- Short problem: Convert the lines below into a Markdown table with the columns "Row" and "Line," numbering each row, omitting blank lines and leaving the pictures out.

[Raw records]
* Begin *
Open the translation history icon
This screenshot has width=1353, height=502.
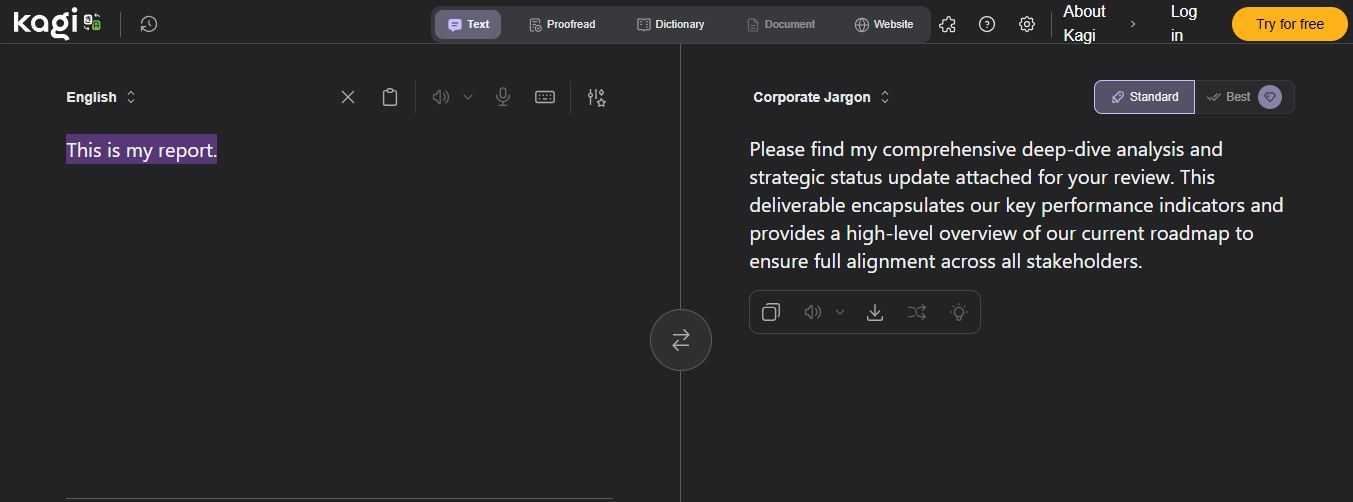click(x=149, y=24)
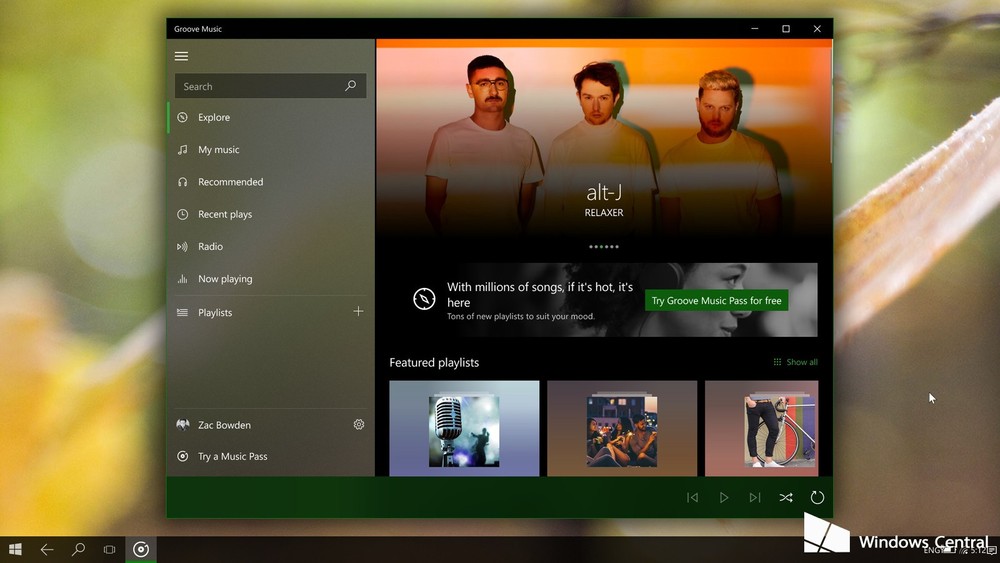Expand the Playlists section

click(x=215, y=313)
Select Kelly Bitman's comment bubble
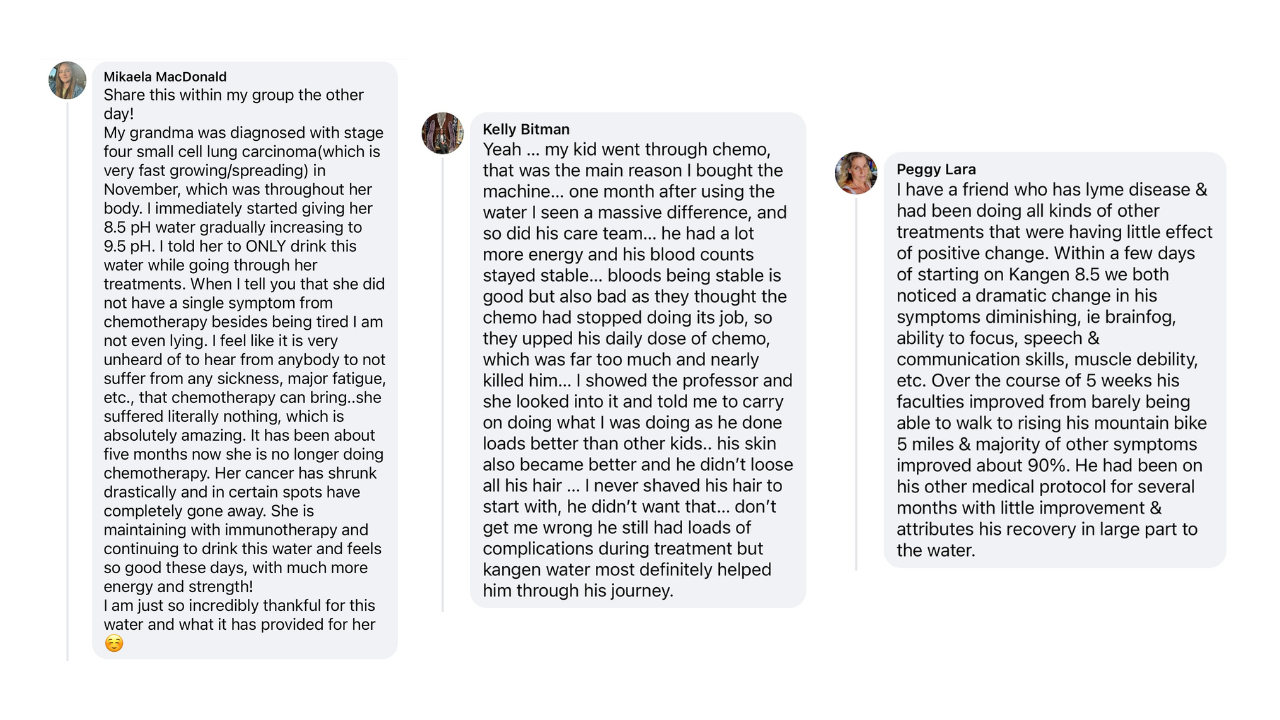 click(x=638, y=360)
* End *
- Problem solution:
| Row | Line |
|---|---|
| 1 | Open the translation history icon |
| 2 | This screenshot has width=1353, height=502. |
| 3 | click(x=149, y=24) |
| 4 | Expand the Playlists section |
| 5 | click(x=215, y=313) |
| 6 | Select Kelly Bitman's comment bubble |
| 7 |  click(x=638, y=360) |